Exercise instructions: Copy every one of the following items word for word, without changing anything.
****************
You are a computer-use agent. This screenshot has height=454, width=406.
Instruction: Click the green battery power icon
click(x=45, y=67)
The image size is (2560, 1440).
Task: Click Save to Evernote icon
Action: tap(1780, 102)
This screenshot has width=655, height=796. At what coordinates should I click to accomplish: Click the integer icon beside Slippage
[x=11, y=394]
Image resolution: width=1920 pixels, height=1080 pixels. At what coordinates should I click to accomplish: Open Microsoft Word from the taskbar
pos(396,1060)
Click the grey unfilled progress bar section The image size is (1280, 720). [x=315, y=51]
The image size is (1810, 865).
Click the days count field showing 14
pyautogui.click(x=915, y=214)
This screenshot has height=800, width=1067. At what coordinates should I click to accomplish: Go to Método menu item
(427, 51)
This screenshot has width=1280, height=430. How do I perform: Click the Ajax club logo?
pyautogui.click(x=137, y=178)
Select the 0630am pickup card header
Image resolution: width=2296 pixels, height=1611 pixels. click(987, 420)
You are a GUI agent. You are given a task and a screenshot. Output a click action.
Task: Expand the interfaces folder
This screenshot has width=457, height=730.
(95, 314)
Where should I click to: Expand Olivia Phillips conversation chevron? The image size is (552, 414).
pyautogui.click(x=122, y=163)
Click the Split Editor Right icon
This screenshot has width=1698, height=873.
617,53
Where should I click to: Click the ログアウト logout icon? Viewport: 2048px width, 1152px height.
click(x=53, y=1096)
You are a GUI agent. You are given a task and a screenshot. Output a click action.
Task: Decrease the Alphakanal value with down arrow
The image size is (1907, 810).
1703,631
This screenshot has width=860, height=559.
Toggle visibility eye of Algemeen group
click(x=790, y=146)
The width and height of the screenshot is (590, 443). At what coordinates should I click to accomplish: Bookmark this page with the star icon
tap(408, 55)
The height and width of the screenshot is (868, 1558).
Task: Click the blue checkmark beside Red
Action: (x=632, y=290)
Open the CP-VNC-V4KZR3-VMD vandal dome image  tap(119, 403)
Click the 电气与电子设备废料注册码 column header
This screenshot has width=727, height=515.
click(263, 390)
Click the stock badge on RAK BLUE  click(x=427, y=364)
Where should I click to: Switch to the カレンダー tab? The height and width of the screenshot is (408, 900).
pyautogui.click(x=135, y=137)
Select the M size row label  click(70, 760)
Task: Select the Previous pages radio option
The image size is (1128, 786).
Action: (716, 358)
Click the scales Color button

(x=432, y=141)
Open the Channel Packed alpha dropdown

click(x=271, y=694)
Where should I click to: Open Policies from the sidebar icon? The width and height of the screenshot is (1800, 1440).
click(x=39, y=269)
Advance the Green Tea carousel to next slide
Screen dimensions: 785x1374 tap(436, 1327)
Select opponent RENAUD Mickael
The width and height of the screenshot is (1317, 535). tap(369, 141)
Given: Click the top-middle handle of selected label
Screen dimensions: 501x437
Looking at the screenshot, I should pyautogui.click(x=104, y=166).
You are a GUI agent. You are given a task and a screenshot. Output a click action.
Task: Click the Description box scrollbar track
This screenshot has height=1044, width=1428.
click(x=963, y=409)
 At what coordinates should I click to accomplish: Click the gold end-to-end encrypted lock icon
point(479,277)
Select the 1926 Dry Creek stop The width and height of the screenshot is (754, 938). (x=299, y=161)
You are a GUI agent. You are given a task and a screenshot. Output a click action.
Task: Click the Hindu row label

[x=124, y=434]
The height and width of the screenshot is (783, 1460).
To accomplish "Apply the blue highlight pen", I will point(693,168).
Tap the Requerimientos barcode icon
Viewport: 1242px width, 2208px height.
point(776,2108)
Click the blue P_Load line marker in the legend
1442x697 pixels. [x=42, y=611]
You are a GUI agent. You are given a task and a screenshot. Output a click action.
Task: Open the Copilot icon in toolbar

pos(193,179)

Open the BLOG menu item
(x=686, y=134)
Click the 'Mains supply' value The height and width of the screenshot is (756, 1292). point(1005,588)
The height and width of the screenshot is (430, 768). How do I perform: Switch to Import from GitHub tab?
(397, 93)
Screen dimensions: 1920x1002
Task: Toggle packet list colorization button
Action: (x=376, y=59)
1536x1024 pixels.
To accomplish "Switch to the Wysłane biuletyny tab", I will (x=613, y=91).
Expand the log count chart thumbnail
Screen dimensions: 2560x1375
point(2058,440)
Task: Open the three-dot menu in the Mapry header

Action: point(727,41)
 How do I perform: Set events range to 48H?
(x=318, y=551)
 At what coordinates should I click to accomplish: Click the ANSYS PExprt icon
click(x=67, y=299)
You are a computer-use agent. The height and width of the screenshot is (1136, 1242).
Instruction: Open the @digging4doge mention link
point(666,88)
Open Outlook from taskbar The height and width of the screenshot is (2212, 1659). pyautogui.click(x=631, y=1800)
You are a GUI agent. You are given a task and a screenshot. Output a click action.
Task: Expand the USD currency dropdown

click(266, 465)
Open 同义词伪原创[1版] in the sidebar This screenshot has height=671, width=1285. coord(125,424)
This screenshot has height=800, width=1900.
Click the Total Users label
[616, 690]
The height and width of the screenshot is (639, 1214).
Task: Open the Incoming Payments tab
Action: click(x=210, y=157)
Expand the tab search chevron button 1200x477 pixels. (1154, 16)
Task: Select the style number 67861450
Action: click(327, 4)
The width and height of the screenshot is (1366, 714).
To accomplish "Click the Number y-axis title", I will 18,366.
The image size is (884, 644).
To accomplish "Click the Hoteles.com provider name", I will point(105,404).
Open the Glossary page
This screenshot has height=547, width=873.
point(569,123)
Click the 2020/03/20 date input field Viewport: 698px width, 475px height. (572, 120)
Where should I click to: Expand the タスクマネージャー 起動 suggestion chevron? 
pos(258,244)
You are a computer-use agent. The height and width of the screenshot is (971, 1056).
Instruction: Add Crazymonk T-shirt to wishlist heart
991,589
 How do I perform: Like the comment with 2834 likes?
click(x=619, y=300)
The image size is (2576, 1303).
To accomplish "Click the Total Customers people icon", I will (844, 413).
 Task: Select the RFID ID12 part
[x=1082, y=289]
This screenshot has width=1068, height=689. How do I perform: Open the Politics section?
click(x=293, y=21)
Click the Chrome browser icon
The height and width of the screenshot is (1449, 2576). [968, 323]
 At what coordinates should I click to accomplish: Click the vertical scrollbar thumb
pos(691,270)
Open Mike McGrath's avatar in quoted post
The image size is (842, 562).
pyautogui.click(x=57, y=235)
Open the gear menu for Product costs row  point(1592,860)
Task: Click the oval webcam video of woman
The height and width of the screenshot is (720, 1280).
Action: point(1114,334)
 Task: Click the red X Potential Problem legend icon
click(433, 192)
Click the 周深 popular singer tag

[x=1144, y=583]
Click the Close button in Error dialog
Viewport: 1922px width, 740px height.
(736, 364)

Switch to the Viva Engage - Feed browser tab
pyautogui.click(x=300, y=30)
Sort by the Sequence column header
****************
Exercise output:
You are a computer-use agent. This screenshot has height=454, width=406.
Instruction: Click the green battery power icon
click(x=45, y=67)
The image size is (2560, 1440).
Task: Click Save to Evernote icon
Action: tap(1780, 102)
This screenshot has width=655, height=796. At what coordinates should I click to accomplish: Click the integer icon beside Slippage
[x=11, y=394]
Image resolution: width=1920 pixels, height=1080 pixels. At what coordinates should I click to accomplish: Open Microsoft Word from the taskbar
pos(396,1060)
Click the grey unfilled progress bar section The image size is (1280, 720). [x=315, y=51]
The image size is (1810, 865).
Click the days count field showing 14
pyautogui.click(x=915, y=214)
This screenshot has height=800, width=1067. At what coordinates should I click to accomplish: Go to Método menu item
(427, 51)
This screenshot has width=1280, height=430. How do I perform: Click the Ajax club logo?
pyautogui.click(x=137, y=178)
Select the 0630am pickup card header
Image resolution: width=2296 pixels, height=1611 pixels. click(987, 420)
You are a GUI agent. You are given a task and a screenshot. Output a click action.
Task: Expand the interfaces folder
This screenshot has width=457, height=730.
(95, 314)
Where should I click to: Expand Olivia Phillips conversation chevron? The image size is (552, 414).
pyautogui.click(x=122, y=163)
Click the Split Editor Right icon
This screenshot has width=1698, height=873.
617,53
Where should I click to: Click the ログアウト logout icon? Viewport: 2048px width, 1152px height.
click(x=53, y=1096)
You are a GUI agent. You are given a task and a screenshot. Output a click action.
Task: Decrease the Alphakanal value with down arrow
The image size is (1907, 810).
1703,631
This screenshot has width=860, height=559.
Toggle visibility eye of Algemeen group
click(x=790, y=146)
The width and height of the screenshot is (590, 443). At what coordinates should I click to accomplish: Bookmark this page with the star icon
tap(408, 55)
The height and width of the screenshot is (868, 1558).
Task: Click the blue checkmark beside Red
Action: (x=632, y=290)
Open the CP-VNC-V4KZR3-VMD vandal dome image  tap(119, 403)
Click the 电气与电子设备废料注册码 column header
This screenshot has width=727, height=515.
click(263, 390)
Click the stock badge on RAK BLUE  click(x=427, y=364)
Where should I click to: Switch to the カレンダー tab? The height and width of the screenshot is (408, 900).
pyautogui.click(x=135, y=137)
Select the M size row label  click(70, 760)
Task: Select the Previous pages radio option
The image size is (1128, 786).
Action: (716, 358)
Click the scales Color button

(x=432, y=141)
Open the Channel Packed alpha dropdown

click(x=271, y=694)
Where should I click to: Open Policies from the sidebar icon? The width and height of the screenshot is (1800, 1440).
click(x=39, y=269)
Advance the Green Tea carousel to next slide
Screen dimensions: 785x1374 tap(436, 1327)
Select opponent RENAUD Mickael
The width and height of the screenshot is (1317, 535). tap(369, 141)
Given: Click the top-middle handle of selected label
Screen dimensions: 501x437
Looking at the screenshot, I should pyautogui.click(x=104, y=166).
You are a GUI agent. You are given a task and a screenshot. Output a click action.
Task: Click the Description box scrollbar track
This screenshot has height=1044, width=1428.
click(x=963, y=409)
 At what coordinates should I click to accomplish: Click the gold end-to-end encrypted lock icon
point(479,277)
Select the 1926 Dry Creek stop The width and height of the screenshot is (754, 938). (x=299, y=161)
You are a GUI agent. You are given a task and a screenshot. Output a click action.
Task: Click the Hindu row label

[x=124, y=434]
The height and width of the screenshot is (783, 1460).
To accomplish "Apply the blue highlight pen", I will point(693,168).
Tap the Requerimientos barcode icon
Viewport: 1242px width, 2208px height.
point(776,2108)
Click the blue P_Load line marker in the legend
1442x697 pixels. [x=42, y=611]
You are a GUI agent. You are given a task and a screenshot. Output a click action.
Task: Open the Copilot icon in toolbar

pos(193,179)

Open the BLOG menu item
(x=686, y=134)
Click the 'Mains supply' value The height and width of the screenshot is (756, 1292). point(1005,588)
The height and width of the screenshot is (430, 768). How do I perform: Switch to Import from GitHub tab?
(397, 93)
Screen dimensions: 1920x1002
Task: Toggle packet list colorization button
Action: (x=376, y=59)
1536x1024 pixels.
To accomplish "Switch to the Wysłane biuletyny tab", I will (x=613, y=91).
Expand the log count chart thumbnail
Screen dimensions: 2560x1375
point(2058,440)
Task: Open the three-dot menu in the Mapry header

Action: point(727,41)
 How do I perform: Set events range to 48H?
(x=318, y=551)
 At what coordinates should I click to accomplish: Click the ANSYS PExprt icon
click(x=67, y=299)
You are a computer-use agent. The height and width of the screenshot is (1136, 1242).
Instruction: Open the @digging4doge mention link
point(666,88)
Open Outlook from taskbar The height and width of the screenshot is (2212, 1659). pyautogui.click(x=631, y=1800)
You are a GUI agent. You are given a task and a screenshot. Output a click action.
Task: Expand the USD currency dropdown

click(266, 465)
Open 同义词伪原创[1版] in the sidebar This screenshot has height=671, width=1285. coord(125,424)
This screenshot has height=800, width=1900.
Click the Total Users label
[616, 690]
The height and width of the screenshot is (639, 1214).
Task: Open the Incoming Payments tab
Action: click(x=210, y=157)
Expand the tab search chevron button 1200x477 pixels. (1154, 16)
Task: Select the style number 67861450
Action: click(327, 4)
The width and height of the screenshot is (1366, 714).
To accomplish "Click the Number y-axis title", I will 18,366.
The image size is (884, 644).
To accomplish "Click the Hoteles.com provider name", I will point(105,404).
Open the Glossary page
This screenshot has height=547, width=873.
point(569,123)
Click the 2020/03/20 date input field Viewport: 698px width, 475px height. (572, 120)
Where should I click to: Expand the タスクマネージャー 起動 suggestion chevron? 
pos(258,244)
You are a computer-use agent. The height and width of the screenshot is (971, 1056).
Instruction: Add Crazymonk T-shirt to wishlist heart
991,589
 How do I perform: Like the comment with 2834 likes?
click(x=619, y=300)
The image size is (2576, 1303).
To accomplish "Click the Total Customers people icon", I will (844, 413).
 Task: Select the RFID ID12 part
[x=1082, y=289]
This screenshot has width=1068, height=689. How do I perform: Open the Politics section?
click(x=293, y=21)
Click the Chrome browser icon
The height and width of the screenshot is (1449, 2576). [968, 323]
 At what coordinates should I click to accomplish: Click the vertical scrollbar thumb
pos(691,270)
Open Mike McGrath's avatar in quoted post
The image size is (842, 562).
pyautogui.click(x=57, y=235)
Open the gear menu for Product costs row  point(1592,860)
Task: Click the oval webcam video of woman
The height and width of the screenshot is (720, 1280).
Action: point(1114,334)
 Task: Click the red X Potential Problem legend icon
click(433, 192)
Click the 周深 popular singer tag

[x=1144, y=583]
Click the Close button in Error dialog
Viewport: 1922px width, 740px height.
(736, 364)

Switch to the Viva Engage - Feed browser tab
pyautogui.click(x=300, y=30)
Sort by the Sequence column header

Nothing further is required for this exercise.